PROVIDED INFORMATION below:

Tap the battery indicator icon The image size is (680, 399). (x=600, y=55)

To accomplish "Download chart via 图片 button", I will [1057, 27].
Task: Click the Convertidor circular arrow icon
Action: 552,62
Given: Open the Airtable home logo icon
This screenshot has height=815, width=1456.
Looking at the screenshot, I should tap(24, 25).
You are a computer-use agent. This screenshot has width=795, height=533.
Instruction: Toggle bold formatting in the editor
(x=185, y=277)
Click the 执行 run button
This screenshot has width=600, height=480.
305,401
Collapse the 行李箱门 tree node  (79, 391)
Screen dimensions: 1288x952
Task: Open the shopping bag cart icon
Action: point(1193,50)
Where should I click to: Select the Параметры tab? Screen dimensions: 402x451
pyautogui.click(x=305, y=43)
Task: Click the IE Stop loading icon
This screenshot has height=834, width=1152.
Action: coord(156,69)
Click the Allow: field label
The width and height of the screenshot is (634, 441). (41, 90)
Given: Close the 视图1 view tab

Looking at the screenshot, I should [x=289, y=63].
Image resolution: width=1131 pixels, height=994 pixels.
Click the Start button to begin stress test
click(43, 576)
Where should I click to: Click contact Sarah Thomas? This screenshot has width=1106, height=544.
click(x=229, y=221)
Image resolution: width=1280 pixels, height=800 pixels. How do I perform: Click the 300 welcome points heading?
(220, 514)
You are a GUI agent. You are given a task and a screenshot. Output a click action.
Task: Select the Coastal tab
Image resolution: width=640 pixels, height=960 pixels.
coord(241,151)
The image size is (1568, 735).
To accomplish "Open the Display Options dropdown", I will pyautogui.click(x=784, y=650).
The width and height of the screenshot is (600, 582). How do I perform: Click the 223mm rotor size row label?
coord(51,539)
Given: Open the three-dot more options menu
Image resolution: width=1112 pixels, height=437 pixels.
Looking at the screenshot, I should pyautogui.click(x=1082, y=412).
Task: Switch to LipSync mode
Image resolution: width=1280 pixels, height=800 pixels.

End of PROVIDED INFORMATION.

Nothing may be left out. Retype all the entries exactly.

_RESPONSE AREA_:
Tap the battery indicator icon The image size is (680, 399). (x=600, y=55)

To accomplish "Download chart via 图片 button", I will [1057, 27].
Task: Click the Convertidor circular arrow icon
Action: 552,62
Given: Open the Airtable home logo icon
This screenshot has height=815, width=1456.
Looking at the screenshot, I should tap(24, 25).
You are a computer-use agent. This screenshot has width=795, height=533.
Instruction: Toggle bold formatting in the editor
(x=185, y=277)
Click the 执行 run button
This screenshot has width=600, height=480.
305,401
Collapse the 行李箱门 tree node  (79, 391)
Screen dimensions: 1288x952
Task: Open the shopping bag cart icon
Action: point(1193,50)
Where should I click to: Select the Параметры tab? Screen dimensions: 402x451
pyautogui.click(x=305, y=43)
Task: Click the IE Stop loading icon
This screenshot has height=834, width=1152.
Action: coord(156,69)
Click the Allow: field label
The width and height of the screenshot is (634, 441). (41, 90)
Given: Close the 视图1 view tab

Looking at the screenshot, I should [x=289, y=63].
Image resolution: width=1131 pixels, height=994 pixels.
Click the Start button to begin stress test
click(43, 576)
Where should I click to: Click contact Sarah Thomas? This screenshot has width=1106, height=544.
click(x=229, y=221)
Image resolution: width=1280 pixels, height=800 pixels. How do I perform: Click the 300 welcome points heading?
(220, 514)
You are a GUI agent. You are given a task and a screenshot. Output a click action.
Task: Select the Coastal tab
Image resolution: width=640 pixels, height=960 pixels.
coord(241,151)
The image size is (1568, 735).
To accomplish "Open the Display Options dropdown", I will pyautogui.click(x=784, y=650).
The width and height of the screenshot is (600, 582). How do I perform: Click the 223mm rotor size row label?
coord(51,539)
Given: Open the three-dot more options menu
Image resolution: width=1112 pixels, height=437 pixels.
Looking at the screenshot, I should pyautogui.click(x=1082, y=412).
Task: Switch to LipSync mode
Image resolution: width=1280 pixels, height=800 pixels.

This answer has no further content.